Why we need a pleading Jesus (Mark 14:36-39)

Mark 14:36-39

In the Garden of Gethsemane, Jesus pleaded. How do we know this? Because he kept going back and saying the same thing. In Mark 14:36, Jesus prays: “Abba, Father, all things are possible for you. Remove this cup from me. Yet not what I will, but what you will.” Then, after he went back and found his disciples sleeping, Mark tells us in Mark 14:39, “[…] again he went away and prayed, saying the same words.” Did you get that? He was “saying the same words.”

Have you ever pleaded in prayer like that? Praying the same words over and over? Pleading in earnest, repetitive prayer, because the answer has not come yet? Because you do not like what the answer seems to be? Or simply because you do not know what else to do? Hospitals, court houses, prisons, refugee camps, recovery houses, military bases, orphanages, homes with lonely people, hurting people, and churches are filled with people pleading, pleading to God for some relief.

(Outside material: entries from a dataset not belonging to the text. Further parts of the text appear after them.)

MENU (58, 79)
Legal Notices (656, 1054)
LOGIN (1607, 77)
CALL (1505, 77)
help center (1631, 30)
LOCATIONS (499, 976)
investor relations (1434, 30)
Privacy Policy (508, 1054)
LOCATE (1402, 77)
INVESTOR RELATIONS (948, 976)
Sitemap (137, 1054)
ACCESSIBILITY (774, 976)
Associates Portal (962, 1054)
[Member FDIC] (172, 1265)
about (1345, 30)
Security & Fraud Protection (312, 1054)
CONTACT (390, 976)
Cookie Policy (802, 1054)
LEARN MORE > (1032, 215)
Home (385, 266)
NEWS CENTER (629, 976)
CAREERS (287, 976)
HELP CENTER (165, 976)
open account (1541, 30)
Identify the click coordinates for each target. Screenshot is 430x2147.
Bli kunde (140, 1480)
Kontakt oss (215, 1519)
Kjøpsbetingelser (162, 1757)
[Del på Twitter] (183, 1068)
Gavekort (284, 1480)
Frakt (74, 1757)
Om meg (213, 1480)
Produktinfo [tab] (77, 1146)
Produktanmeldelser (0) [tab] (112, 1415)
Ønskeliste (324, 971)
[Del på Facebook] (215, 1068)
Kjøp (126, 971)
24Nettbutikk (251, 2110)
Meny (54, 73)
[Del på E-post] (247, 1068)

If you are pleading right now for something to happen, some opportunity to materialize, some healing to take place, some addiction to go away, a broken marriage to be mended, an estranged child to come home, money to pay the rent, whatever it is, Jesus knows what it is like to plead. He planted his feet in your shoes, while pleading in that garden. He knows what it feels like not to want to go through the pain and yet be willing to endure it.

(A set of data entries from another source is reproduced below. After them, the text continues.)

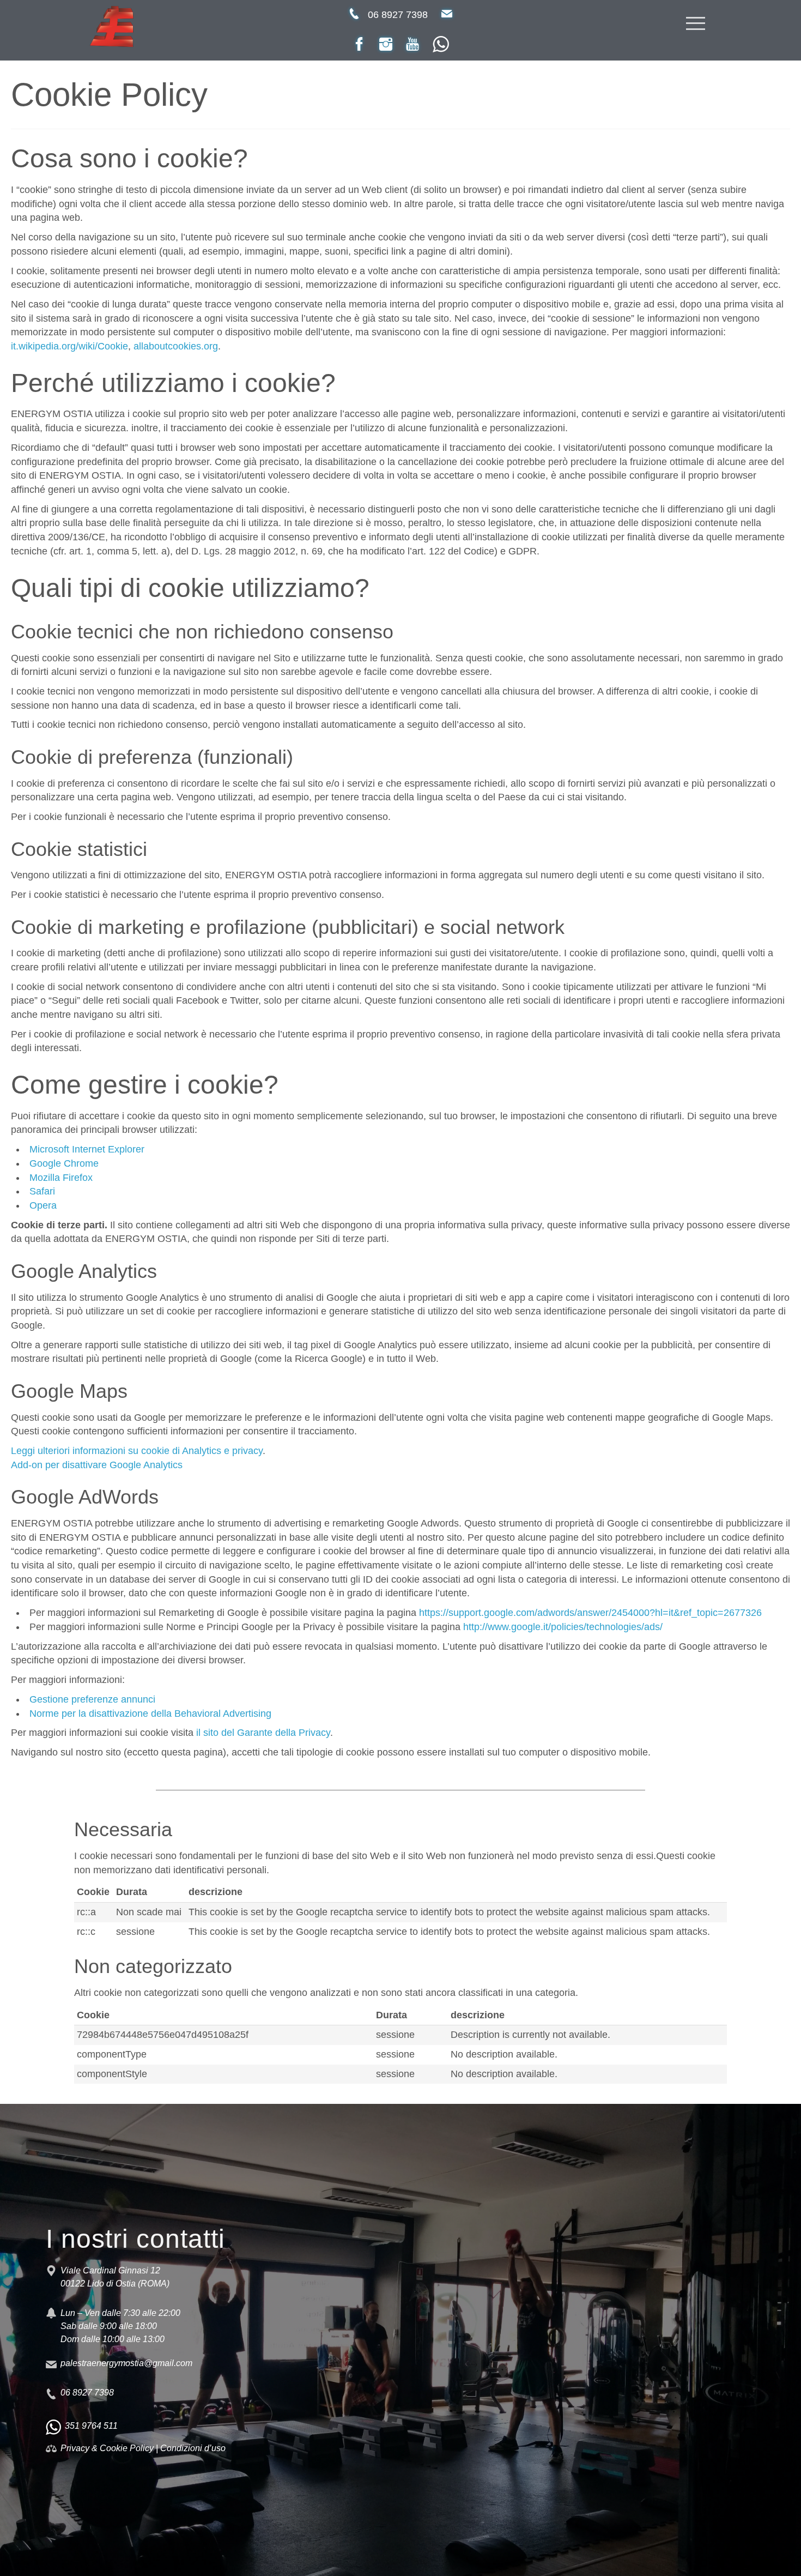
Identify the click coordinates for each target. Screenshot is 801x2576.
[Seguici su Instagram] (386, 44)
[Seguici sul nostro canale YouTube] (412, 44)
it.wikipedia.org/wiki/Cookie (69, 346)
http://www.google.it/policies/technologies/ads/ (563, 1626)
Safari (42, 1191)
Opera (43, 1205)
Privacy (76, 2448)
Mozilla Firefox (61, 1177)
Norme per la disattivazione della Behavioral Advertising (150, 1713)
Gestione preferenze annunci (92, 1699)
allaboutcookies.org (176, 346)
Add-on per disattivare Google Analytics (97, 1464)
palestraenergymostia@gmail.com (126, 2363)
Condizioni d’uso (193, 2448)
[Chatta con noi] (440, 44)
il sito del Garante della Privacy (263, 1732)
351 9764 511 (91, 2425)
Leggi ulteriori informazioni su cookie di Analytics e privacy (137, 1450)
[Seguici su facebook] (359, 44)
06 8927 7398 (398, 14)
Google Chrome (64, 1163)
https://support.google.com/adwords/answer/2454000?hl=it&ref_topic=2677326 (590, 1612)
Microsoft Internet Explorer (86, 1149)
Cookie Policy (127, 2448)
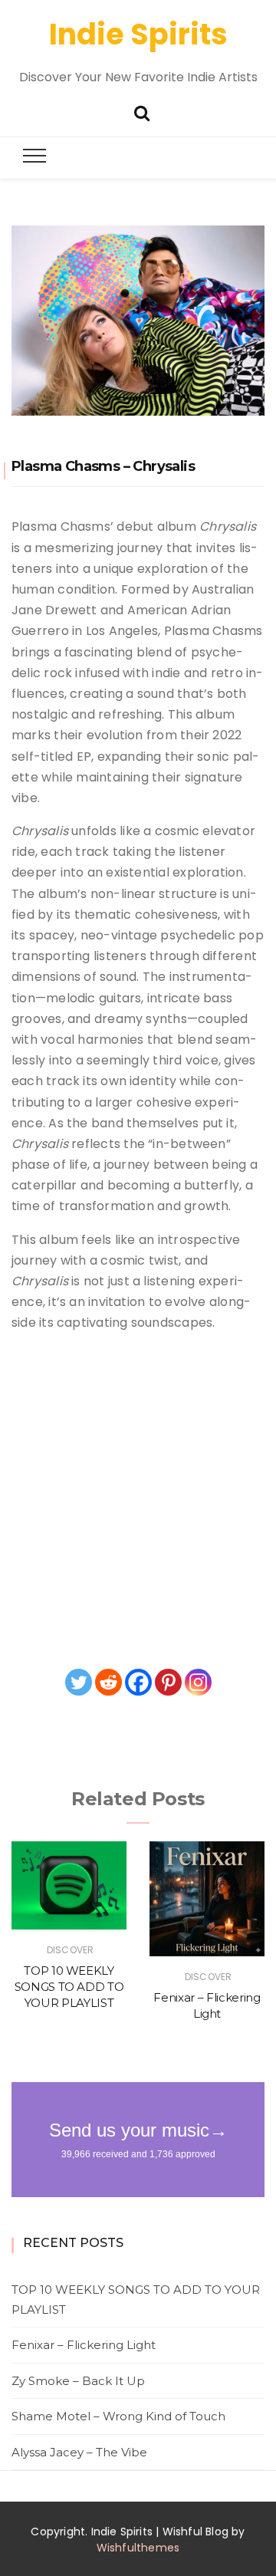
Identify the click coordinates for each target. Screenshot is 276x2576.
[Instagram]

Jesus was pleading to sympathize with all those who plead in prayer and yet seem to find no relief. Pleading. Wow! Jesus pleading.

Jesus came into this dark, painful pleading world, so that we would never need to plead alone. Even more, as much as he desired to bypass the pain, he was more willing to do whatever was necessary to accomplish God’s will and bring his pleading children home.